I try to fill myself with positive influences and mantras that strengthen my resolve and boost my motivation. This works for a time, the demon is quite.  But it always comes back.  Sometimes it reappears as a roaring beast eating away at my creativity, other times it is just a small voice whispering of skepticism and apprehension.  Either way, it is quite destructive.

But I refuse to give up this battle. I will not allow it to win and take away my dream of being a published author. I realize that this path I have chosen requires hard work and continual improvement of skill. It takes sacrifice and determination. All of which I am willing to do. It also takes thick skin and a fierce will. There will be harsh reviews that will bring down my spirits. There will be not so kind words that might even bring a tear or two. But I know that these things will only make me stronger. They will only push me to do better.

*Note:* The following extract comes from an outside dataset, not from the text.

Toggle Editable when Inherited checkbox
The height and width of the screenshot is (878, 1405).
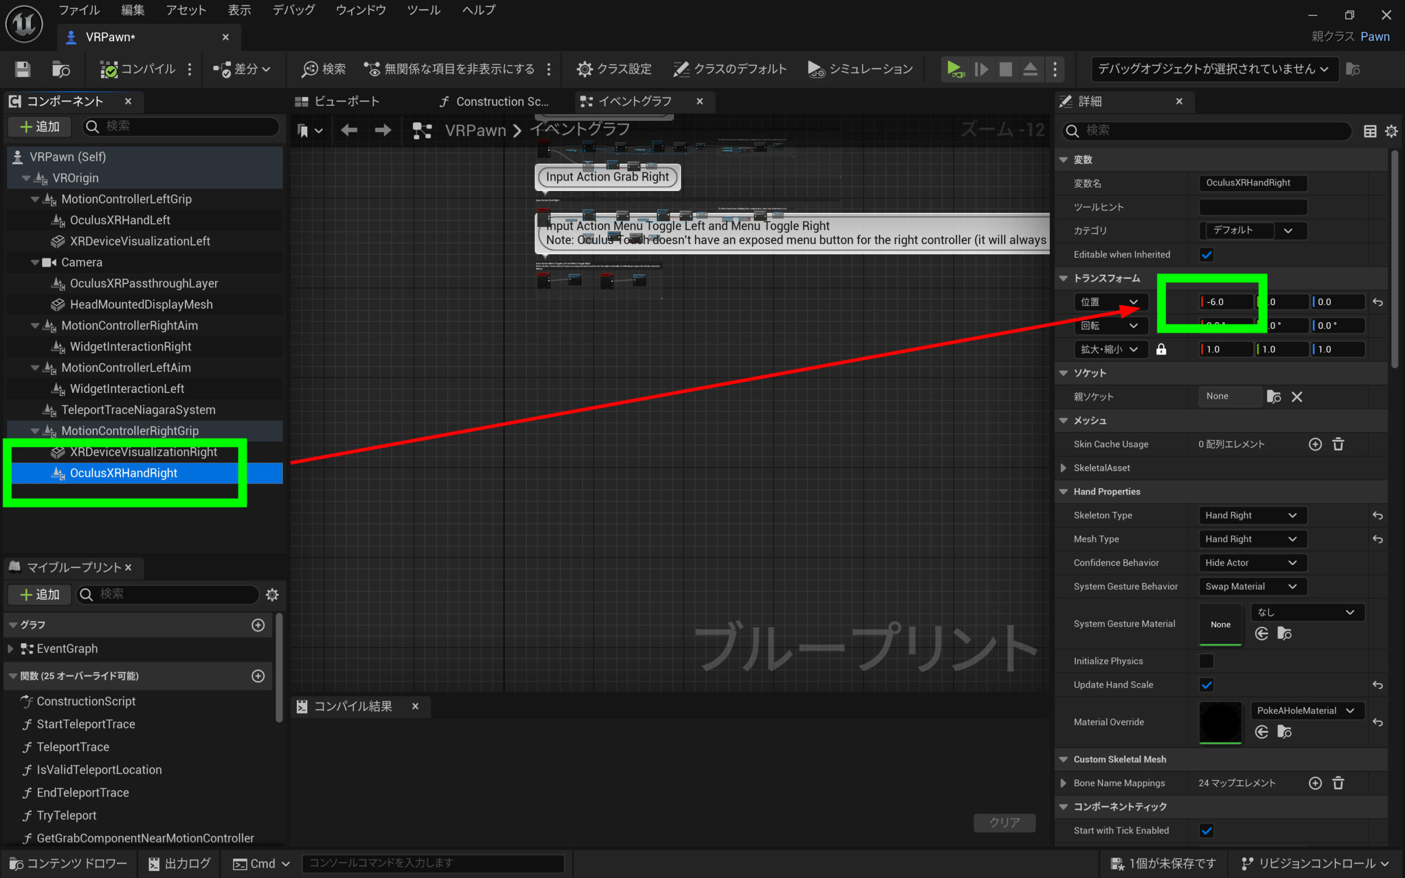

So why is the seed of doubt blooming in my thoughts and dreams?  I don’t think it has anything to do with the path I’ve chosen, but more about the daily obstacles I have to overcome to get there.  These are things we all must face, the day job, the finances, the needs of the family versus your wants, the random willingness of your muse to coöperate,  and finances – yes that one deserves a second mention!  Let me not forget that little demon voice whispering in the back of my mind “What if my writing sucks?” or “What if no one likes this?”  All of these things tend to make me wonder if I truly have the time or the “umph” in me to get to the finish line.

This is when I take a step back and I go back to basics.  First, I talk to my biggest supporter, my husband.  He always knows how to make me feel better, even if all he does is give me a huge hug and tell me he loves me.  Second, I look to my friends who never fail to offer a smile and a laugh.  Thirdly, I look to other writers and authors  for advice and inspiration.  Last, but probably most important, I write.  I don’t write for acknowledgement or advancement in my novel.  I don’t write to get accolades from others.  No, I write for me.  I write to express my feelings, to get it all out of my system.  I write to really see what the deep down root of the problem is and to find a way to solve it.  I write to make me feel better.  And it always works.

It does something else too.  It gives me a better sense of myself.  It reminds me that I am a writer and will always be a writer.  That is not something that will change, nor do I want it to.  It tells me that writing is in my soul, a part of who I am.  And knowing this, remembering this about myself, gives me the strength to get through all the daily challenges and all the frustrations.  It brings back my motivation and my excitement.  It tames the grisly beast of doubt and reinforces the desire to reach my dreams.  It allows me to tell myself with confidence, “I can do this. I will do this.”  Because I am a writer.